Stored entries
_ _ _ _ _ _ _

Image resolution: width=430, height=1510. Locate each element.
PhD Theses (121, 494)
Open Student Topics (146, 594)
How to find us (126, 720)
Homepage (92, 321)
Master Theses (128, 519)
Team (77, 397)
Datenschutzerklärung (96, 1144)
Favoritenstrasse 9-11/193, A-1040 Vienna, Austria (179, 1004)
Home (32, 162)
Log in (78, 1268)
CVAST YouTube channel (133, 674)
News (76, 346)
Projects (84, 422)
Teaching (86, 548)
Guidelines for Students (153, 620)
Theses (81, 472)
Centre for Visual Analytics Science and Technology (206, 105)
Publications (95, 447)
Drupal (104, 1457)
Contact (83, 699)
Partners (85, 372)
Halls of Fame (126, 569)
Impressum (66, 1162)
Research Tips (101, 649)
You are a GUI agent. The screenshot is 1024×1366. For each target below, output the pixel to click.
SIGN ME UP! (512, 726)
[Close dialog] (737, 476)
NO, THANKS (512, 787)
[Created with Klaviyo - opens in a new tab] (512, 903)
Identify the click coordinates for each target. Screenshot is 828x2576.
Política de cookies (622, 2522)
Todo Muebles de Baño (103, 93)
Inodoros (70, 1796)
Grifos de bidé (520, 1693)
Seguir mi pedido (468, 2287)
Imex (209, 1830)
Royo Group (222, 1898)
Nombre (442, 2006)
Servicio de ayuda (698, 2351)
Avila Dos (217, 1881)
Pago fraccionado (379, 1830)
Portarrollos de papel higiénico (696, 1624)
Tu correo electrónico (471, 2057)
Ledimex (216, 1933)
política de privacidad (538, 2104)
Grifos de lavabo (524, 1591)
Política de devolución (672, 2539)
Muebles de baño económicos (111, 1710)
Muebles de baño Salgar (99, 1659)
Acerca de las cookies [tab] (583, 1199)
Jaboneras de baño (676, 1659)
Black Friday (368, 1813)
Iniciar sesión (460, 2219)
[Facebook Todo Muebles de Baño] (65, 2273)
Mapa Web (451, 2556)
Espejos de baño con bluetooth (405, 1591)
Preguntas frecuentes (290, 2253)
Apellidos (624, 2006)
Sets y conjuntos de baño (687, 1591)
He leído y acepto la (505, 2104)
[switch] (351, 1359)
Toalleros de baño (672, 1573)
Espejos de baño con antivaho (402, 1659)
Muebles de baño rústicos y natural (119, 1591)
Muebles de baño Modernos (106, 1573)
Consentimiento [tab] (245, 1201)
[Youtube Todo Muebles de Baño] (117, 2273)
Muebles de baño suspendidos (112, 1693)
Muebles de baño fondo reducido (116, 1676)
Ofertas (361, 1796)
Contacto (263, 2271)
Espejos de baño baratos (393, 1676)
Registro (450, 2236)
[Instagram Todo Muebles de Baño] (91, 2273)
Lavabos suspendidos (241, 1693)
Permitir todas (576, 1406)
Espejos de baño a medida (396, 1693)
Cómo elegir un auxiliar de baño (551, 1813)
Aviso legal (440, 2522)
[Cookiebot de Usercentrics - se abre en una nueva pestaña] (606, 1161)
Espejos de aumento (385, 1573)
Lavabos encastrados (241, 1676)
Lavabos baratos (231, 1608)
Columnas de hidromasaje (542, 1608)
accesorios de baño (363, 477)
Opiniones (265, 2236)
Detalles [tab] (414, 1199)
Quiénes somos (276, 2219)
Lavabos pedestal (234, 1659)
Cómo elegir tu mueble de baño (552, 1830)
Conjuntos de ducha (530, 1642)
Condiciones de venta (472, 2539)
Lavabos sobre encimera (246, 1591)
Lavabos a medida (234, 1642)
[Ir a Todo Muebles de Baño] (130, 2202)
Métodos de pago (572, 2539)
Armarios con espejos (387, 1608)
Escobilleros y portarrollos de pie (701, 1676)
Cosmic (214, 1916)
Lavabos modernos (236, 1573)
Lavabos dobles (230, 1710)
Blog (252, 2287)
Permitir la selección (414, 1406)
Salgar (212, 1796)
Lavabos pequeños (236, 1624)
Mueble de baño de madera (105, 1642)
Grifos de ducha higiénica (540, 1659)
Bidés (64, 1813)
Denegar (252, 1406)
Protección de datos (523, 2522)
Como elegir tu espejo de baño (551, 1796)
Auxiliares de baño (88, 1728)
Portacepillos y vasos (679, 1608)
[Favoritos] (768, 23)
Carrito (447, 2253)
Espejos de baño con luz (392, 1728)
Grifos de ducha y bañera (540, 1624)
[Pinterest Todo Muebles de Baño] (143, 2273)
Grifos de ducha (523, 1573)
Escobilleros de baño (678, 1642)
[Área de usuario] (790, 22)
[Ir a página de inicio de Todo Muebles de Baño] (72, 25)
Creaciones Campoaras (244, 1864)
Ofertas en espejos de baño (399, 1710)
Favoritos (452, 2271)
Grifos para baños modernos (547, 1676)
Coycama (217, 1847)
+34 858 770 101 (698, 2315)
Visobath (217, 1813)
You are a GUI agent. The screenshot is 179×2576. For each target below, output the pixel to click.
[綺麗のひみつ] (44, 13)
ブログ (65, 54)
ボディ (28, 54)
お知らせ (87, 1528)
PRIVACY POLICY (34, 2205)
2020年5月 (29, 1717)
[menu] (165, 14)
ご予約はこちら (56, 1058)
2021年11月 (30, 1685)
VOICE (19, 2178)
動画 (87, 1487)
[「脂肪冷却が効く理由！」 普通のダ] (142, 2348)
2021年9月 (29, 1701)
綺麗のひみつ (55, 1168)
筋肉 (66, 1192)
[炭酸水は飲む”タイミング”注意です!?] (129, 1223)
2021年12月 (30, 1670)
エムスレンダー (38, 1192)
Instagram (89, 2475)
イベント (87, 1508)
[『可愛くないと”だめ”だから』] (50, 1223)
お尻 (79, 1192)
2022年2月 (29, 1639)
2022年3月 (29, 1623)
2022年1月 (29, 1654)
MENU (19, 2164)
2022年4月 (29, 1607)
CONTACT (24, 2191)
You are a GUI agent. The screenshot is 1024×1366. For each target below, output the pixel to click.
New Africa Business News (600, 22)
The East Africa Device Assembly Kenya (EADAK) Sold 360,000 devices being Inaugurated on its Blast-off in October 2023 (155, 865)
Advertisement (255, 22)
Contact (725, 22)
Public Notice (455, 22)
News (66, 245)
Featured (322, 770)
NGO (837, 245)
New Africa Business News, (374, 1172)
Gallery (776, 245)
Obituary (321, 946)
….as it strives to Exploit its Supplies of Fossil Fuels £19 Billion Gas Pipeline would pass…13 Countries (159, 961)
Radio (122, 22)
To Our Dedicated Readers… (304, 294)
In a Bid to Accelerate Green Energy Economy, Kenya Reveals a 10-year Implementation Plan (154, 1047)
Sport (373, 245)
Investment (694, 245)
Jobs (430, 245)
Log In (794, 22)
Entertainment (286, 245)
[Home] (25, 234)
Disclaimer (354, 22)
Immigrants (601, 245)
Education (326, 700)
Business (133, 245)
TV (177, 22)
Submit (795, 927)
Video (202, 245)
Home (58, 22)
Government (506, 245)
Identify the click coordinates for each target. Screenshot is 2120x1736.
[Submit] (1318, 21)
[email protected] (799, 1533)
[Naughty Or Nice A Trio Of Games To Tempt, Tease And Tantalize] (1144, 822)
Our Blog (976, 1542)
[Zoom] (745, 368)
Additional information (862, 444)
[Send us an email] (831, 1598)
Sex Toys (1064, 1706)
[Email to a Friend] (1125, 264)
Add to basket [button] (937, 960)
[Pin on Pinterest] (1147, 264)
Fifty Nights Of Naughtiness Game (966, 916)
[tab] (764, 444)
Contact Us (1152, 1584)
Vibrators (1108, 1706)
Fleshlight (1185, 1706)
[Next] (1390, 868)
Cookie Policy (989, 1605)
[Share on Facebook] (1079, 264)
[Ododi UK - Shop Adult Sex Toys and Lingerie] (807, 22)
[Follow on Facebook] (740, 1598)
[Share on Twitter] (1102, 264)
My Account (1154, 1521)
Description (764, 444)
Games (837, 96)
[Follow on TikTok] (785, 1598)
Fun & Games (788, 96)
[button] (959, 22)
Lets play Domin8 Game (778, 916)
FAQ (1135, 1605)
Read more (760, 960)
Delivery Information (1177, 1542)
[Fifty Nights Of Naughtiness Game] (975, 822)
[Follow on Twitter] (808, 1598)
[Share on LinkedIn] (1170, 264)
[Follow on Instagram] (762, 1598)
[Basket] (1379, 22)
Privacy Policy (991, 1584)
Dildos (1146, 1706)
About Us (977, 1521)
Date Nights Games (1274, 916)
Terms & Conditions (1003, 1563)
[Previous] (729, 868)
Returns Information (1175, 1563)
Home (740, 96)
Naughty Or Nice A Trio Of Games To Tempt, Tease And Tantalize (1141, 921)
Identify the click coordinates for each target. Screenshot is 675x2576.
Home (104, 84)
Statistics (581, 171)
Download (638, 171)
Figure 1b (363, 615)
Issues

_ _ _ _ _ _ _

PROMPT:
Report back every line of the entries in which "Facebook" occurs.

REPLY TO THE EXERCISE:
[Facebook Todo Muebles de Baño] (65, 2273)
[Share on Facebook] (1079, 264)
[Follow on Facebook] (740, 1598)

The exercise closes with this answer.